SHE: I feel bad for Mr. Pole.
HE: She got saved by Buffy. That’s twice now.
SHE: Omigosh, you’re right. Let’s put up a scorecard.
HE: Can do.

The Witch Test

HE: They’re using aqua fortis. Did you know that I’m an Aqua Fortis man?
SHE: Did you know that aqua fortis, or nitric acid, was used by alchemists to dissolve silver?
HE: HNO3 way!
SHE: Yes way. Bookbinders also put it on leather to make those marbleized covers.
HE: I love Wikipedia. Pretty sneaky how they put the witch test together in the lab.
SHE: Aren’t they supposed to be dissecting frogs? What control does that teacher have?

"Mr. Anderson, how do you expect to cheer...without a mouth?"
HE: Hey, until the moment the black girl’s mouth gums up, I think he had very good classroom management. Most people were on task, except for Buffy, Willow, and Xander, of course.
SHE: They looked busy?
HE: Busy, quiet, either is acceptable. That girl’s mouth gumming up was creepy.
SHE: It’s The Matrix! “Mr. Anderson, how do you expect to cheer…without a mouth?”

Buffy’s Good Mood

SHE: Here’s Buffy sucking down the orange juice!
HE: She wants to be a macho man.
SHE: Loopy Buffy’s hard to take. And where has Angel been?
HE: I’m thinking he doesn’t want to be around that.
SHE: Isn’t he supposed to be watching out for her?
HE: Maybe he’s scouting the Master. And this whole episode happened during the daytime. Even the basketball game, which I don’t understand.
SHE: We also don’t see the Bronze in this episode. Another nighttime-only thing.


Wasted Youth

HE: I love it when Buffy tells Xander he’s “totally and completely one of the girls.”
SHE: In vino veritas, don’t you know.
HE: And the circle of frustration is complete.
SHE: I don’t think he’s even one of the girls.
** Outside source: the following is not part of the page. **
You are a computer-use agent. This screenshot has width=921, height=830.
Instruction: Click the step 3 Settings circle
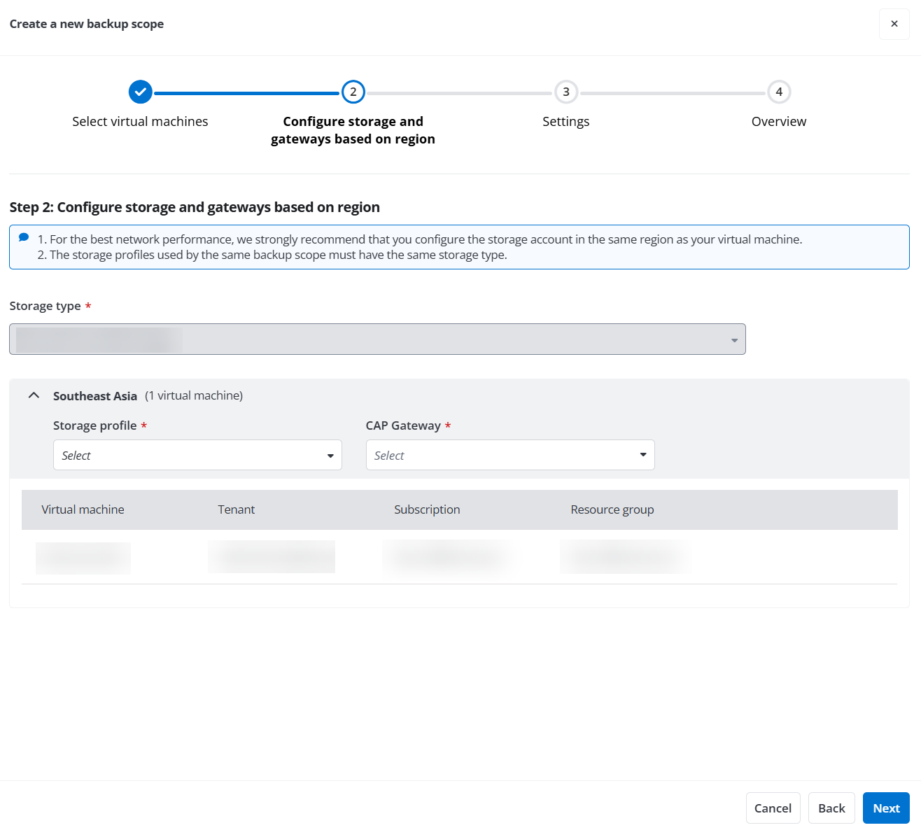[565, 92]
What role does he serve, really? He’s one more lump for Buffy to rescue. Willow’s more useful than he is.
HE: Comic relief, then?
SHE: But he’s not funny.
HE: Picks up the pizza?

SHE: Here we get the first look at Giles’s car.
HE: What kind of car was that?
SHE: I don’t know. A gray piece of crap. What do I look like, the Blue Book?
HE: “You will shut up and listen to me.” You tell him, Giles!
SHE: Why is it that Willow has known Amy all that time, and can’t figure out the switch, but Buffy figures it out in five minutes at the house?
HE: The brownies tell all! Katherine switched the bodies!
The brownies tell all!

SHE: Body switching. I love body switching!
HE: Buffy and Faith switched, too.
SHE: Willow becomes Warren.
HE: And Angel switches with that old guy on his show.
SHE: Giles gets transformed into a demon.
HE: I don’t think that one should count.
SHE: In any case, Buffy got wasted, and Katherine said Amy’s youth was wasted. Hence the switcheroo.

The Counter-Spell

SHE: The cat scared me.
HE: Why are cats always kept in boxes to jump out at people?
SHE: Because it’s scary.
HE: I’d imagine they’d be ready to pounce, stuck in a box. There was also a puss-in-the-box in Alien.
SHE: It’s another classic.
HE: Like the shoulder grab.
SHE: Or the fog rolling in.
HE: Or the car that won’t start.
SHE: “I’ll be right back.”
HE: “My flashlight went dead.”
SHE: We watch too many movies.

HE: Dang, that is a small gymnasium. It’s like they’re playing in the practice gym. That’s a TV convention. For some reason, you always have a gym with a maximum five bleacher rows.
SHE: They can’t fit any more in the camera shot.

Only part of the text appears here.